My Fusebox festival experience in Austin, Texas was certainly one of the most illuminating trips I’ve taken. It was a really wonderful mix of inspiring and dynamic programming and good conversation. The space allocated for conversation between us as delegates (‘Young Festivals’/’Festivals of the Future’) wasn’t overly managed and curated. The conversations moved organically into places that were useful for us as a group. We gained a lot from each other’s company within such a generous and supportive space. It was an astute move on the behalf of the British Council to bring us together. Our group bonded not through adversity but through creative thinking, positivity and, ambition. I suspect there is a legacy to come from this experience yet to be fully realised.
The festival itself made me consider the role of a curator as a host. I started to consider that, as a curator, one might try to build their vision of an ideal community, one with variety, urgent and inspiring conversations, food, and laughter. Even though festivals greatly depends on the performance pieces, there are other important factors to keep in mind as well.
When we were in Austin, we met an Uber driver named Melody. She was friendly, and we chatted away about ‘Keeping Austin Weird’. She had never been to Fusebox, and we invited her to join us that evening. Somehow, we knew we weren’t taking a huge risk, and I found this to be very interesting.
Fusebox reminded me of a friend who just loves to host a party - come one come all, it’s a relaxed affair. Fusebox doesn't focus primarily on performances in the theatre studio (which we did to see Rachel Mars); it was about being in unusual locations, and not needing to have money in your pocket to enjoy great work. Melody and I spoke to people we had never met before. It made me think about the invitation to my own festival. What’s the risk or offer for an initiated audience member to bring someone new to it all? How does not charging for tickets affect this offer? How can I get Melody to come to our festival back home?
Attending the Fundraising gala was another highlight of the trip. There was nothing that made me feel more British than being in a room where people openly asked for money and received it with such fervor. The notion of an extravagant event to fundraise for the arts is really the reserve of the national companies and larger charities back home. I think I’d always considered this an impossibility for our festival since so many of our supporters are artists and creative type people. It felt impossible to shift the onus on to them when their presence at the festival is payment enough.

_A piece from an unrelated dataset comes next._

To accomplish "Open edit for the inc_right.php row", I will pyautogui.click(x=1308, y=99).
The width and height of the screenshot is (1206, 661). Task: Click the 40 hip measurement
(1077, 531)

It became clear to me that, even though there is a different culture of fundraising in the UK, hosting a similar gala-type event might encourage people to give more money. It felt like a celebration of community and the values of the festival, a great event in itself. If our festival was free, would it make this gala transaction possible? What is the UK/Take Me Somewhere version of this?
Upon talking to individuals at the event, I realized that we are currently lacking in US business connections. I wonder, if our festival was free, what kind of relationships and conversations could be allowed to blossom? More broadly, what would it mean for widening audiences, connecting people and civic pride?